Direction: Write the next part of the podcast transcript below, beginning right after its final sentence about Adobe's agreement to acquire Figma.

═══ Source passage ═══

Welcome to the Visionary’s Guide to the Digital Future


If the best way to predict the future is to invent it, then let’s get you ready to do just that. This podcast is created for the visionaries of today, who are charged with creating the digital experiences of tomorrow.

I’m your host, Paul Lima, Managing Partner at the Lima Consulting Group. From Wall Street to the Pentagon and Fortune 500’s alike, I’ve been a part of some of the largest digital transformations ever done.

We promise 3 things here, a strategic perspective, content geared for decision makers, and actionable insights to the real problems that digital visionaries can apply immediately.

Our first season is all about data, – it’s past, present and future.

Each Episodes has three segments, The Digital Pulse, The Quick HIT and The Decision Makers Advantage.

The Digital Pulse

We begin with the Digital Pulse, where we provide insightful and relevant perspectives to those who have leadership responsibilities. It’s more than a curation of industry news because we give our take on the latest happenings and reveal an insider’s perspective to arm you, the digital executive, from the shiny object syndrome that comes from within – perhaps from a well-intentioned board member or even a lurking detractor who may be resistant to change.

Then we shift gears and together, we’re going to go into beast mode and build your digital fitness by introducing you to the Quick HIIT – that stands for High Intensity Training. Practical, and short, this segment will keep you fresh and current and provide you the strategies and rubrics you need to lead your staff through the rapidly evolving changes so that you are best able to create winning customer experiences.

Finally, we’ll pivot to the Decision Makers Advantage, where we’ll slow down and discuss a topic with industry veterans who have been there and done it. This segment will reveal the unlocks that will augment your professional judgement and help you accelerate your corporations business objectives and personal career trajectory.

Those who listen to The Visionary’s Guide to the Digital Future have an unfair advantage as they invent the future with their finger on the Digital Pulse, having invested in their Digital fitness, and having gained a long-term perspective, mixed with practical ways to apply what they’ve learned within minutes.

Let us know if we’re helping you accelerate your business objectives. Subscribe to our show, message me directly on social media, or email me at [email protected].

This week on the Digital Pulse, we explore the Adobe acquisition of Figma.

So what were the vital stats? Well in mid-September, Adobe announced it had entered into a definitive merger agreement to acquire Figma, a leading web-first collaborative design platform, for approximately $20 billion in cash and stock.

═══ Entries supplied ═══

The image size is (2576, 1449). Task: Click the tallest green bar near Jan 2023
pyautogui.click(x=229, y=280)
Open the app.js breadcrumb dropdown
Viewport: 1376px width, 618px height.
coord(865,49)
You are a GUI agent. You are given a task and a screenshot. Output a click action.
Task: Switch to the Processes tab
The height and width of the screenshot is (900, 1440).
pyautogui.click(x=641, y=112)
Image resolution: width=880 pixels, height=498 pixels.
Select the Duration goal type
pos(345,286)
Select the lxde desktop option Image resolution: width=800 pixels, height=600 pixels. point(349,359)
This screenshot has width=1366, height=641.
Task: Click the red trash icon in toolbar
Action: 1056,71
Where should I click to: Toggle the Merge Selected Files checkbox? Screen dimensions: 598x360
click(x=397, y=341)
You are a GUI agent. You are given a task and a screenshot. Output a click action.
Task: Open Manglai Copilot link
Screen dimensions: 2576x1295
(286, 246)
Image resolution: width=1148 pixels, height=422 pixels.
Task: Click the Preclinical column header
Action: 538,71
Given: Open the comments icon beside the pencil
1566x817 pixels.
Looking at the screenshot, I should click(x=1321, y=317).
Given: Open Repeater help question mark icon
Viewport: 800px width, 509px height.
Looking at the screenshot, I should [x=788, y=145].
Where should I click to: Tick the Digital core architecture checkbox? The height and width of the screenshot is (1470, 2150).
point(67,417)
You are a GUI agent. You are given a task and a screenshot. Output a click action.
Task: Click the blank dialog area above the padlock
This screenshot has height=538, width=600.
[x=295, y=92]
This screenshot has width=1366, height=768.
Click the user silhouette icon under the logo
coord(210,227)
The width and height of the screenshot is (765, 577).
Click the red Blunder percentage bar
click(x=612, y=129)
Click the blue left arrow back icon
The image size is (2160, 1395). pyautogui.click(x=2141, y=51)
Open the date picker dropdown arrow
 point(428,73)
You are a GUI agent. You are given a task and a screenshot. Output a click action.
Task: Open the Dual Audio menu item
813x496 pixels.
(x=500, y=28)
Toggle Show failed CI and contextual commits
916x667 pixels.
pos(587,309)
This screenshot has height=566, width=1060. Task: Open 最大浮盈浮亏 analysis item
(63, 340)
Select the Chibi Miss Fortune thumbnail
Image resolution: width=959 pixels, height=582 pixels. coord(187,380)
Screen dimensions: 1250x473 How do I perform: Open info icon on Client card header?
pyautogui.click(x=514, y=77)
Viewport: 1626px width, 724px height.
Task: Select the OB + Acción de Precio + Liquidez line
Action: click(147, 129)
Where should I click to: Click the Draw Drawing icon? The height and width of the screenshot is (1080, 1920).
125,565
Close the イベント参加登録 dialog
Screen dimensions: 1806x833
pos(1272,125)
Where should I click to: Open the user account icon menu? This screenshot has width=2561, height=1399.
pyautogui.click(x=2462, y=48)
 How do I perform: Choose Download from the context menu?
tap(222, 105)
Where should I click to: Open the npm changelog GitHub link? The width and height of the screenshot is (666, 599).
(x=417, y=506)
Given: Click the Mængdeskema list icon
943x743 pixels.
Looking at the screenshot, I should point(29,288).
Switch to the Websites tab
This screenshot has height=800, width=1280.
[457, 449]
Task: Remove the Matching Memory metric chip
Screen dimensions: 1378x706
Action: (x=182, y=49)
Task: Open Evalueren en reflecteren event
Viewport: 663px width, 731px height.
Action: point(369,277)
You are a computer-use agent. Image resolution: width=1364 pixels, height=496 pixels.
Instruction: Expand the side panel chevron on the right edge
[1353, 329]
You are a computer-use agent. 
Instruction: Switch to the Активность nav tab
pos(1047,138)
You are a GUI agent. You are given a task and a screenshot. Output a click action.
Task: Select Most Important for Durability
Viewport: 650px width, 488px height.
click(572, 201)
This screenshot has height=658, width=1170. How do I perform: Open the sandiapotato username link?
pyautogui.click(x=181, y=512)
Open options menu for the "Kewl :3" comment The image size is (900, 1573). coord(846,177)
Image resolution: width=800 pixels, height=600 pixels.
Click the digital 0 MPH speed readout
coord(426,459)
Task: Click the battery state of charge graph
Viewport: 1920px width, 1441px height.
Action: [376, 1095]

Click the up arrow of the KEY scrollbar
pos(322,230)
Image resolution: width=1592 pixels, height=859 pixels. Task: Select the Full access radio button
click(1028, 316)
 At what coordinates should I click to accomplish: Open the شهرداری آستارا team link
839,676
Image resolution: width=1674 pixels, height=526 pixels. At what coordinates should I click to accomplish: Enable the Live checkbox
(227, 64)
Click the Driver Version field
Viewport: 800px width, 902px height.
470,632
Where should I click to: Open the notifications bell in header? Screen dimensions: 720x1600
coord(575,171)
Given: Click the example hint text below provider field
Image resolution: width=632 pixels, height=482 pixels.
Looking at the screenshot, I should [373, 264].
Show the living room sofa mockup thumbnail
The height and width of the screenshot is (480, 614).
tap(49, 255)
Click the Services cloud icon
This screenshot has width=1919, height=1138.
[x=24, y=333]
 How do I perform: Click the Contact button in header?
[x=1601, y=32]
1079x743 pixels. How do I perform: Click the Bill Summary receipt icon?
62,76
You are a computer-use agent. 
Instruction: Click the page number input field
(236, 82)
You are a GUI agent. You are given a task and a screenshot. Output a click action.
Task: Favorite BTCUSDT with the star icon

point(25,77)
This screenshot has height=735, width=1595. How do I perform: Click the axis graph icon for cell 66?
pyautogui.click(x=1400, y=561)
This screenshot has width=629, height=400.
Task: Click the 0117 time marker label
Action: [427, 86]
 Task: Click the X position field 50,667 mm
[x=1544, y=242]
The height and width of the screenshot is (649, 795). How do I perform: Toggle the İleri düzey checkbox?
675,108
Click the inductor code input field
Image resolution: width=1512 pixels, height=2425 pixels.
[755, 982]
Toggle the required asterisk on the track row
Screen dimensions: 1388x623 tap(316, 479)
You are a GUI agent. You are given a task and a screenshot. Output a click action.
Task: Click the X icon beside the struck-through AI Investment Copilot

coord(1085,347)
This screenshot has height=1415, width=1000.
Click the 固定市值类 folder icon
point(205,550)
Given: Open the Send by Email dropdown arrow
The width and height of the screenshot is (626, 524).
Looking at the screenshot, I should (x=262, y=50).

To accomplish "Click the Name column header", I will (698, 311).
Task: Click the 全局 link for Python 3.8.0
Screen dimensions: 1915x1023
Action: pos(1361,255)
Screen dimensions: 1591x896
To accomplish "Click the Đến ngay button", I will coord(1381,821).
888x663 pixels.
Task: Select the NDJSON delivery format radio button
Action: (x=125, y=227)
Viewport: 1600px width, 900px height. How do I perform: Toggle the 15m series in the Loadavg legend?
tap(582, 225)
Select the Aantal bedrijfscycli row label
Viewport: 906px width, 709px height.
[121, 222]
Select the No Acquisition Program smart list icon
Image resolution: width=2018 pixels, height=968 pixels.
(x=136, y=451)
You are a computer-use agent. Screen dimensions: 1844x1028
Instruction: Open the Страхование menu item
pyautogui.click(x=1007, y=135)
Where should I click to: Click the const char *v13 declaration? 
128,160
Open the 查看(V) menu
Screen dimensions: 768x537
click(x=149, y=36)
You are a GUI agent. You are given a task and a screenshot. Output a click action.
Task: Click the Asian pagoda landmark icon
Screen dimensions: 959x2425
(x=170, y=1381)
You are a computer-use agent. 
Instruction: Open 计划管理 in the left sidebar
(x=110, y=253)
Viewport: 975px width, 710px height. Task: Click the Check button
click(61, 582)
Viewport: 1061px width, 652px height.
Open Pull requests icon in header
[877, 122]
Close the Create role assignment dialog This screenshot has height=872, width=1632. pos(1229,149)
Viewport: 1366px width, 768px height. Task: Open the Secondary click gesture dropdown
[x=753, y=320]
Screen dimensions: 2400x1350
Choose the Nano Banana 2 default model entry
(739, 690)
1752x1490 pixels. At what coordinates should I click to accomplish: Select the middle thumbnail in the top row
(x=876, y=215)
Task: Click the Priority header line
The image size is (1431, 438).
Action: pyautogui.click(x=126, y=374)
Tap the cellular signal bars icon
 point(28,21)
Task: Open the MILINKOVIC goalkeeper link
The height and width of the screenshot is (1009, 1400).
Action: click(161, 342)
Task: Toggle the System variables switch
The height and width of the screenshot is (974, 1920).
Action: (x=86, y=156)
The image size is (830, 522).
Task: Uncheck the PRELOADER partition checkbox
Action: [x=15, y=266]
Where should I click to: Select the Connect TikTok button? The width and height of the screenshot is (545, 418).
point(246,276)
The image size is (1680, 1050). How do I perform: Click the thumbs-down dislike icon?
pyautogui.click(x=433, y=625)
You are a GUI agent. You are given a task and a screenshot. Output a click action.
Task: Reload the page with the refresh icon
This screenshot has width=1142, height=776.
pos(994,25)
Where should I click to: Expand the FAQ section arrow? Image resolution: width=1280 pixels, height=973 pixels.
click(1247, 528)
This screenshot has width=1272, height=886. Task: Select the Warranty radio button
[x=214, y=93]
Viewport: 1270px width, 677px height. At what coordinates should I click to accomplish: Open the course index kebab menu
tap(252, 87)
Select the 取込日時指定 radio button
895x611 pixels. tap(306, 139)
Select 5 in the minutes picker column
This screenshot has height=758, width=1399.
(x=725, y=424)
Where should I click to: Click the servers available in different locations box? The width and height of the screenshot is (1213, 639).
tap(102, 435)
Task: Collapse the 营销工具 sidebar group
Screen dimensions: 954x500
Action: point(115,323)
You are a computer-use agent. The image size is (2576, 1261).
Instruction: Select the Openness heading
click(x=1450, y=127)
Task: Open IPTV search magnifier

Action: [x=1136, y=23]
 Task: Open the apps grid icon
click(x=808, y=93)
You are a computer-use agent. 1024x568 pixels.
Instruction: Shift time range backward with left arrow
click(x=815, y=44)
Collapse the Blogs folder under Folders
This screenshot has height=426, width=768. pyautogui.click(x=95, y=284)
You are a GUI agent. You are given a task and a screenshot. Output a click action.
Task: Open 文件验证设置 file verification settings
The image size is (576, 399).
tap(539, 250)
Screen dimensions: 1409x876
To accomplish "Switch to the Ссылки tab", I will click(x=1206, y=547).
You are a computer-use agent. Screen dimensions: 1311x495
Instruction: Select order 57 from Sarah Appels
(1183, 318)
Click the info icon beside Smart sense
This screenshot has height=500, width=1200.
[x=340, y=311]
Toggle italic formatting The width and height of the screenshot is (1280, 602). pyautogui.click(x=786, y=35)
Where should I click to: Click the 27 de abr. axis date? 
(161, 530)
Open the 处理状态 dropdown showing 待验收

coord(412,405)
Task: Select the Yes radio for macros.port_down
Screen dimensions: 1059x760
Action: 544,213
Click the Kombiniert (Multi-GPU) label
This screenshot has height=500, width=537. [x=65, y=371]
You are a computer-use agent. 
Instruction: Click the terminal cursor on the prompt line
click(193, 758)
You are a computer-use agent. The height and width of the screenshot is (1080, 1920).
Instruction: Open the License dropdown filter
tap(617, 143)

═══

Answer to this exercise:
Since they already have products that do some of what Figma does, it was a curious purchase at a horrific valuation (unless you were lucky enough to have participated as a private investor in Figma). Consider that by Adobe’s own press release, Figma has a total addressable market of $16.5 billion by 2025. In 2025! Like 3 years from now! And yet they paid $4 billion more than the entire TAM’s estimated three years from now. $20 billion.

Figma is expected to add approximately $200 million in net new Annual Recurring Revenue, ARR, this year (2022), surpassing $400 million in total ARR exiting 2022. With gross margins of approximately 90 percent and positive operating cash flows, Figma has built an efficient, high-growth business. Assume 35% net margin, that would mean that Adobe paid 142 times EBIDTA to acquire Figma. According to Microcap.co1, in their study of 95 SaaS company acquisitions, the median multiple against EBITA was 11.7x. It might take decades to break even on the Figma business line.

Adobe really bought it to avoid another competitor to acquire it and start winning with creatives. The valuation for FIGMA, according to #pitchbook , was $10 billion last year – in 2021. Probably Salesforce, Oracle or even Hubspot – one of the MarTech platform players — were bidding against Adobe. The threat of allowing one of their biggest MarTech competitors to have a terrific product to sell to creatives would have been absolutely unacceptable to Adobe. Especially if the competitor was bidding on both Canva, which is a complimentary platform to Figma. Let’s keep an eye out and see who winds up attempting to or successfully buys Canva, my bet is that was the competitor that Adobe was trying to box out. Canva just announced their valuation at $40 billion in their latest capital raise in September of this year.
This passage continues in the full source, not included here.